Why Interoperable Reality Will Define the Next Phase of AI in Financial Services

Note :

This article was originally published on my website https://www.raktimsingh.com/ and adapted here for a financial services audience.

You can read the full article at https://www.raktimsingh.com/representation-utility-stack-interoperable-reality/

Introduction: AI in BFSI Has Reached an Inflection Point

Financial institutions have invested heavily in artificial intelligence over the past decade.

From fraud detection and credit scoring to customer service and compliance automation, AI has moved from experimentation to deployment.

Yet, a pattern is emerging.

Despite increasingly sophisticated models, many AI initiatives in banking and financial services struggle to scale reliably in production.

The issue is not always model performance.

More often, the problem lies deeper:

AI systems are operating on fragmented, inconsistent, and non-portable representations of reality.

The Hidden Constraint: AI Acts on Representations, Not Reality

AI does not interact with the real world directly.

It interacts with representations of customers, transactions, assets, and events.

If those representations are:

  • inconsistent across systems
  • outdated or incomplete
  • differently defined across functions
  • lacking provenance or confidence

then even the most advanced AI systems produce unreliable outcomes.

This explains why:

  • A customer may appear differently across onboarding, lending, and compliance systems

  • A transaction flagged as suspicious in one system appears normal in another

  • A “verified identity” means different things across institutions

In financial services, these are not just technical issues.

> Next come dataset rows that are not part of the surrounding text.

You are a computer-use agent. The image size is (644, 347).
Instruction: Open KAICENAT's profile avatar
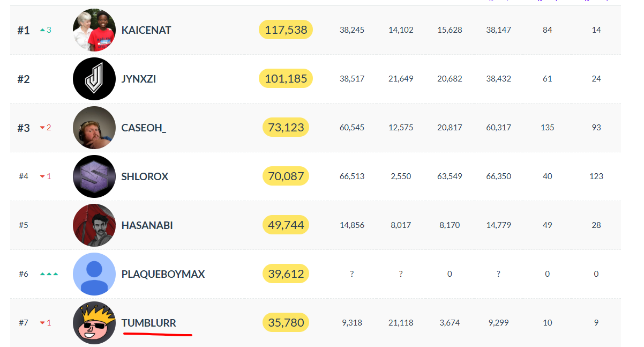click(x=94, y=30)
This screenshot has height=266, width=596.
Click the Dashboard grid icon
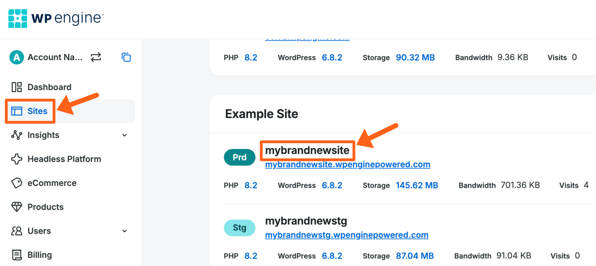[17, 87]
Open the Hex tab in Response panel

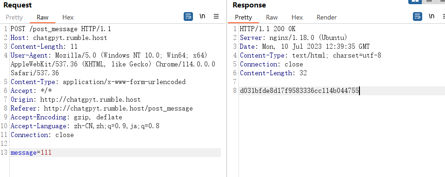(x=297, y=17)
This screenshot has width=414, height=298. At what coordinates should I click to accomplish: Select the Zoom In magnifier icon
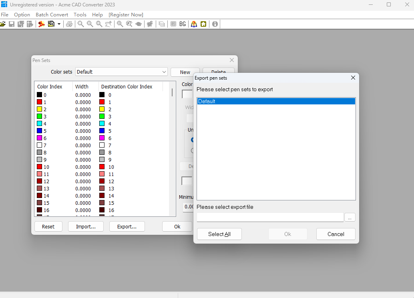tap(89, 24)
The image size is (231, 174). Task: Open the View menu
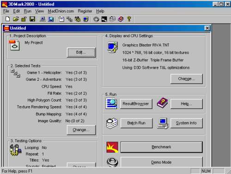[39, 11]
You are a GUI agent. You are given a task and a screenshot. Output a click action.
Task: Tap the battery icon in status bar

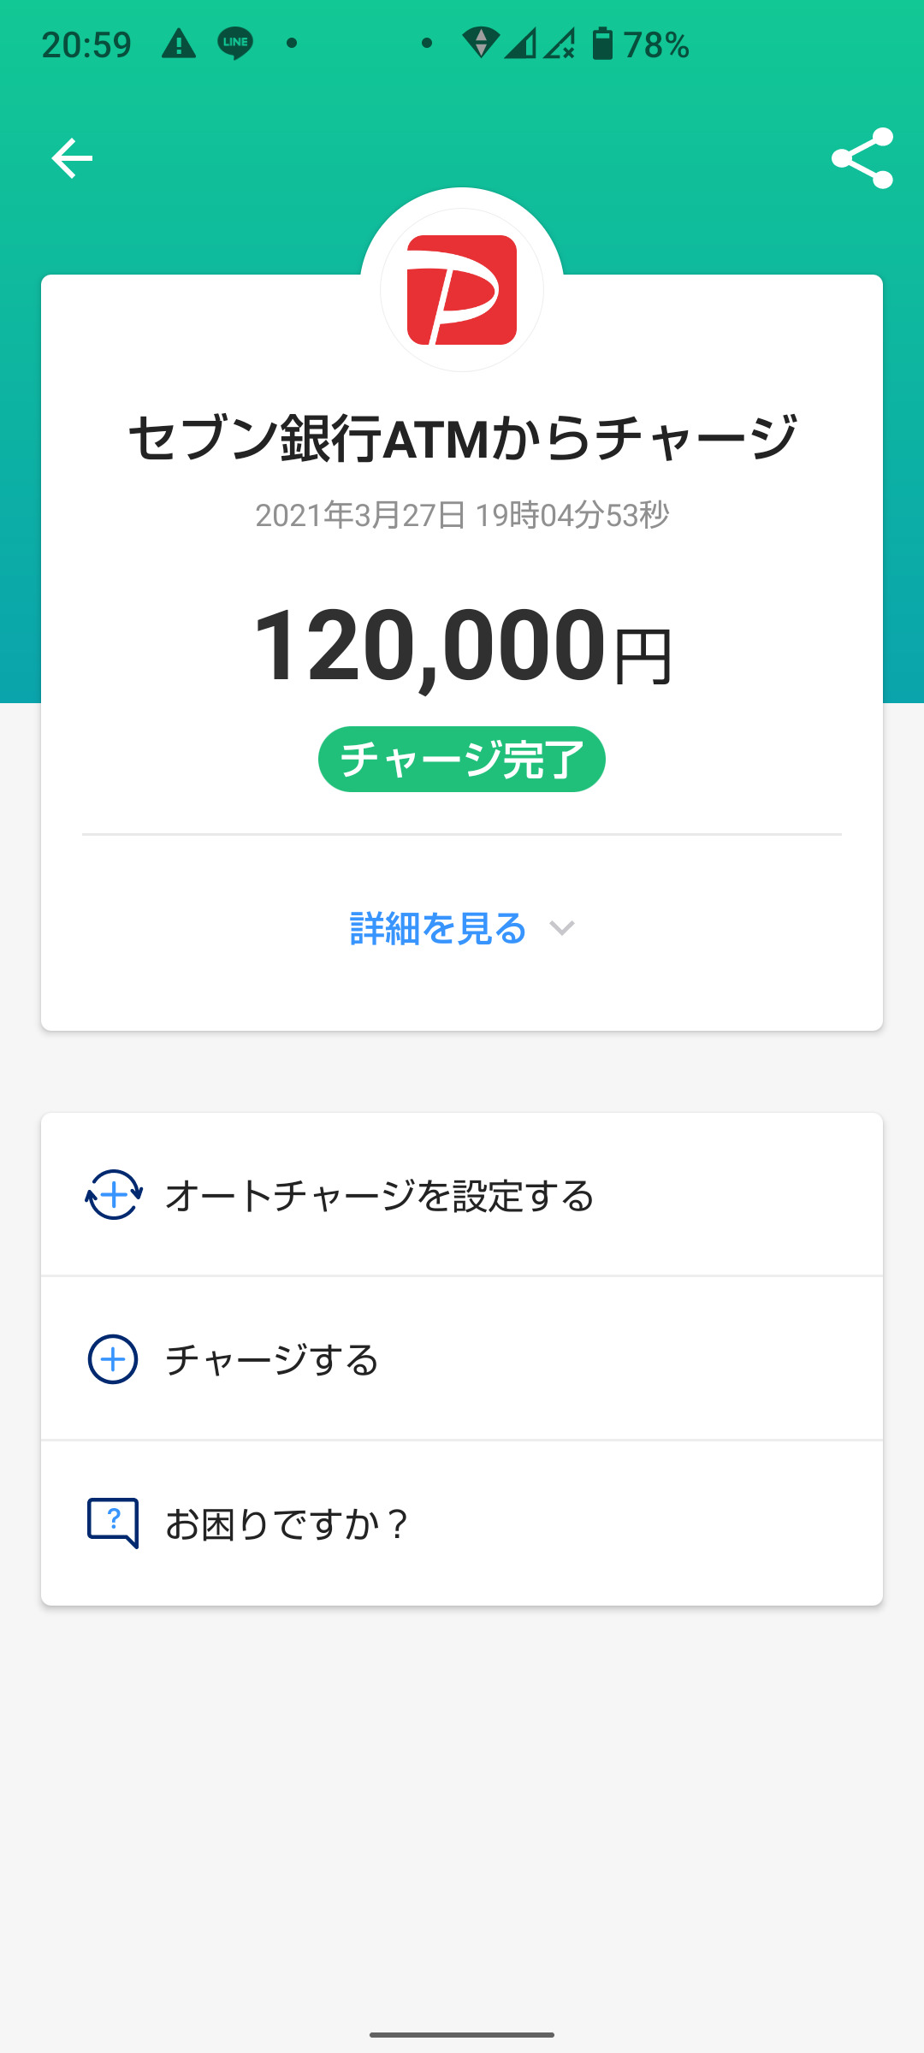[602, 44]
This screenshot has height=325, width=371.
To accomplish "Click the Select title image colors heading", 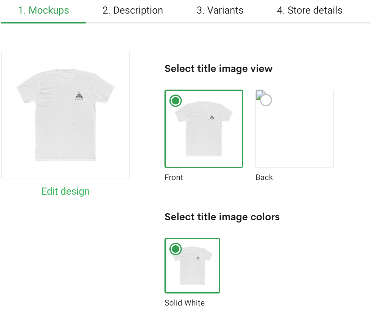I will point(222,217).
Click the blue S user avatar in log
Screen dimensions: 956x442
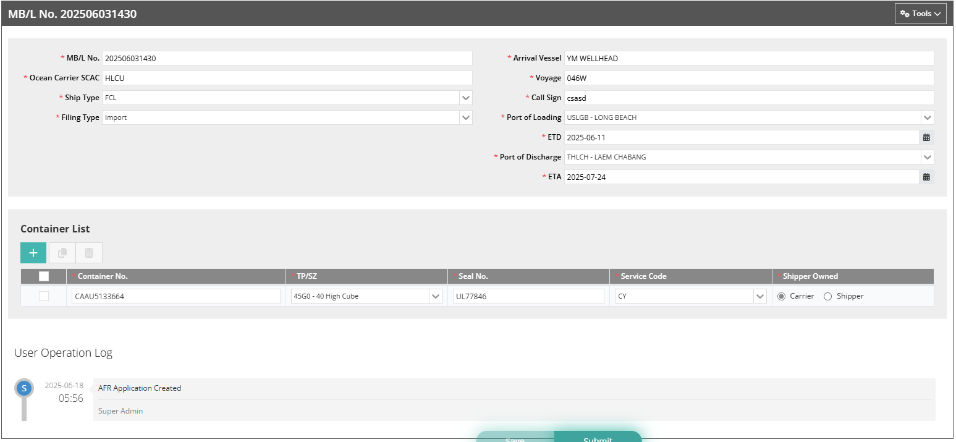23,388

They are risk, compliance, and trust issues.

Why the Current AI Conversation Is Incomplete

Much of the current enterprise AI conversation remains model-centric:

  • Which LLM should we use?
  • How do we improve accuracy?
  • How do we reduce inference cost?

These are important—but insufficient.

Before any model generates an output, three foundational questions must already be resolved:

  1. Was the correct signal captured from the real world?

  2. Was that signal attached to the correct entity (customer, account, counterparty)?

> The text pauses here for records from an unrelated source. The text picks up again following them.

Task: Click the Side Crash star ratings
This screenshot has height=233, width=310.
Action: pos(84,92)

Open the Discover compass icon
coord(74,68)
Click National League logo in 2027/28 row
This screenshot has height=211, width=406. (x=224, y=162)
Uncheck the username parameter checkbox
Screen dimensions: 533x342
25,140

  3. Can that state move across systems without losing meaning?

If the answer to any of these is weak, AI becomes fragile in production.

From Data Interoperability to Reality Interoperability

The financial industry has already gone through multiple infrastructure waves:

  • Core banking modernization
  • API banking and open banking
  • Data lakes and analytics platforms

But AI introduces a more demanding requirement.

Systems must not only exchange data.

They must exchange meaningful, consistent, and governed representations of reality.

For example:

Two systems may both label a customer as “high risk”
—but based on different definitions, data sources, and update frequencies.

Without shared representation, coordination fails.

Introducing the Representation Utility Stack

To address this, financial institutions need to think beyond models and data platforms.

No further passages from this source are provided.